In other words, as I understand it, what you are talking about, 
you are requiring more information on the end, as far as the 
results, rather than on the beginning?
    Ms. Bodine. We are proposing to do that, yes, that is 
accurate. What we require now is number of properties assessed, 
number of cleanups.
    Mr. Philips. I think that is a great trend. We would like 
to see more of that. We would like to see some objective 
performance metrics on the back end that may be tied to maybe 
recapture, even. In other words, if you don't perform up to a 
certain point, if you don't eliminate the pollution or if you 
don't remediate appropriately or if you don't redevelop to 
create enough jobs or enough new tax revenue, then maybe some 
of that money is recaptured. So that would be an important way 
to, because we really are not, we can improve in the way we are 
looking at the results of some of these projects.
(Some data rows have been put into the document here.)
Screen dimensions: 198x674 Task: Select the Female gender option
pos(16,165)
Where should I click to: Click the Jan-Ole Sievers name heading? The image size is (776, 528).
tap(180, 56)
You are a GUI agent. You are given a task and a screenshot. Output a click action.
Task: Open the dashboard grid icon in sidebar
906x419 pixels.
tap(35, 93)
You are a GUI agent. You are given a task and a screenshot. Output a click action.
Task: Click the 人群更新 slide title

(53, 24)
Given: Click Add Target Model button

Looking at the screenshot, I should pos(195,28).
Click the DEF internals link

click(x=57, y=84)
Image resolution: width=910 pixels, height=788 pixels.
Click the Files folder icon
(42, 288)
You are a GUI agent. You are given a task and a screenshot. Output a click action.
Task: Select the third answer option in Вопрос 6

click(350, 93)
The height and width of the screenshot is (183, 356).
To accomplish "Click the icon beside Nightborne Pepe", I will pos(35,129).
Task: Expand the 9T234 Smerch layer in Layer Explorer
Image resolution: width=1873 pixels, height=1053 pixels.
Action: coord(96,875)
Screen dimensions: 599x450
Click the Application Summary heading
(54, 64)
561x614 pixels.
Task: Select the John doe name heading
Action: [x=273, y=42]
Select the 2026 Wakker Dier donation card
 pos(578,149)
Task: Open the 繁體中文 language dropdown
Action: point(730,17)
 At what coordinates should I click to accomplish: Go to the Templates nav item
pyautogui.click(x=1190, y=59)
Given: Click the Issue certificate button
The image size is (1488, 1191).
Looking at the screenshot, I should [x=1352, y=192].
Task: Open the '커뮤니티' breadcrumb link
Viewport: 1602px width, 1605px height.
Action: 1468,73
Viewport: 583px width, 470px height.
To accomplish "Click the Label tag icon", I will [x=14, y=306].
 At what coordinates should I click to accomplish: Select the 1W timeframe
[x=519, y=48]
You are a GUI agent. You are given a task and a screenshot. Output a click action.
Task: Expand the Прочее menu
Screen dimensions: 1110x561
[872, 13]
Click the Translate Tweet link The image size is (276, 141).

    Mr. Duncan. Well, I have got many other questions, 
including questions about so-called mothballed sites, many 
other things, but, unfortunately, they are going to have to be 
submitted to you for inclusion within the record, because you 
just heard the second buzzer go off and we have got to go to 
the floor for some votes.
    But I will tell you this: there is a lot of interest in 
this, and you have been a very informative, very interesting 
panel, and I certainly appreciate your assistance on this, and 
will appreciate also your further submission of answers and 
materials for the record of this hearing. But that will 
conclude the hearing at this point.
    [Whereupon, at 11:45 a.m., the subcommittee was adjourned.]